Nevada Attorney General
- In office January 5, 1891 – January 7, 1895

Ormsby County district attorney
- In office 1883–1891

Personal details
- Born: February 14, 1854 Wellsburg, Virginia, US
- Died: October 27, 1904 (aged 50) Carson City, Nevada, US
- Party: Republican Party (United States)
- Alma mater: Yale University

= James D. Torreyson =

American politician (1854–1904)

James Duncan Torreyson (February 14, 1854 – October 27, 1904) was the eighth attorney general of the U.S state of Nevada.

==Early life and education==
Torreyson was born on February 14, 1854, in Wellsburg, Virginia. When Torreyson was nine years old, his family moved to Carson City Nevada.
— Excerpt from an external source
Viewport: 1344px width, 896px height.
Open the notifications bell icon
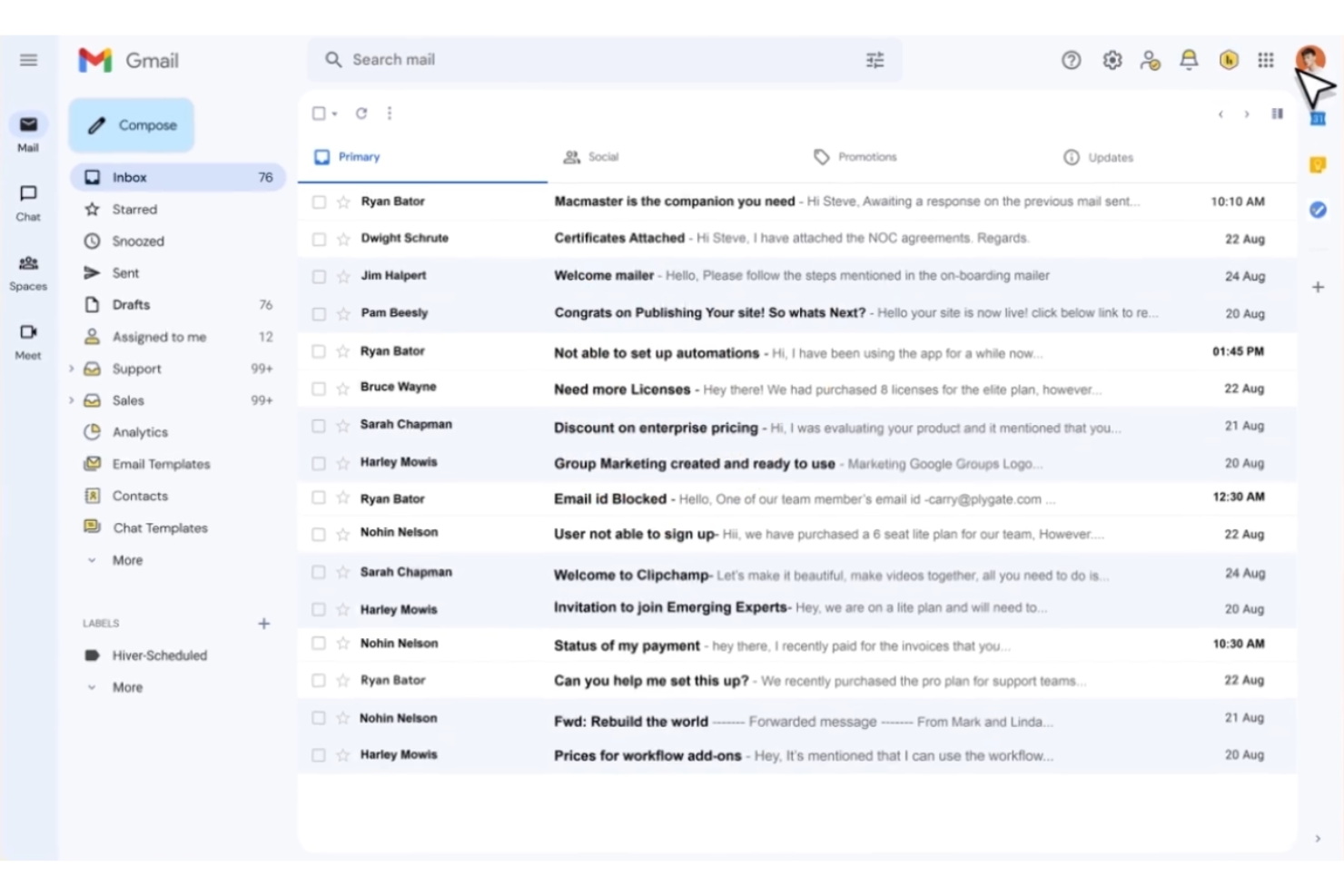click(1190, 60)
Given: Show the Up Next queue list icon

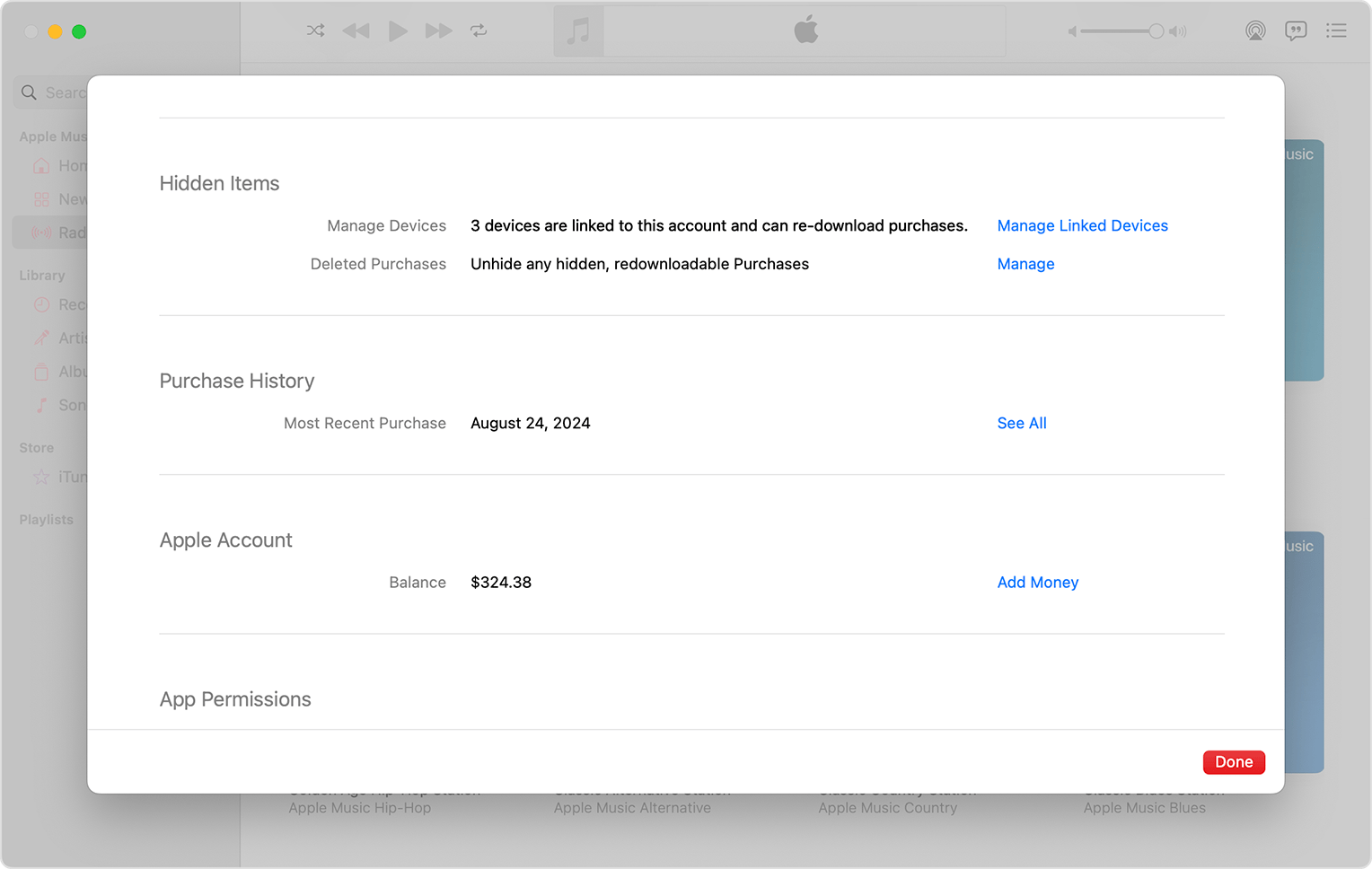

In the fall of 1873, Torreyson was admitted to the Hopkins Grammar school in New Haven, Connecticut, where he prepared for college. In 1879, Torreyson graduated from Yale University.

==Early law career and district attorney tenure==
On January 4, 1882, Torreyson gained admittance to the State Bar of Nevada. In November 1882, Torreyson was elected district attorney of Ormsby County, winning 475 votes to 397 against incumbent Ormsby County district attorney Horace F. Bartine. Torreyson was re-elected unopposed in November 1884. In November 1886 Torreyson was again re-elected against C.M. Harris, winning 540 votes to 352. In November 1888 Torreyson was once again re-elected against Sam Lee, by a margin of 571 votes to 5 votes.

==Attorney General of Nevada (1891-1895)==
On November 4, 1890, Torreyson was elected Attorney General of Nevada, winning 7,163 votes to 5,175 votes. On January 5, 1891, Torreyson began his tenure as attorney general. In 1894, Torreyson lost re-election. Torreyson’s tenure as attorney general ended on January 7, 1895.

==Death==
Torreyson died on October 27, 1904. Torreyson died of heart failure.

==Personal life==
Torreyson married Valrealma Evelyn French on August 12, 1891. Torreyson was part of a number of fraternal organizations, including the Freemasons, the Elks and the Knights of Pythias. In 1902, Torreyson became the supreme representative of the Knights of Pythias.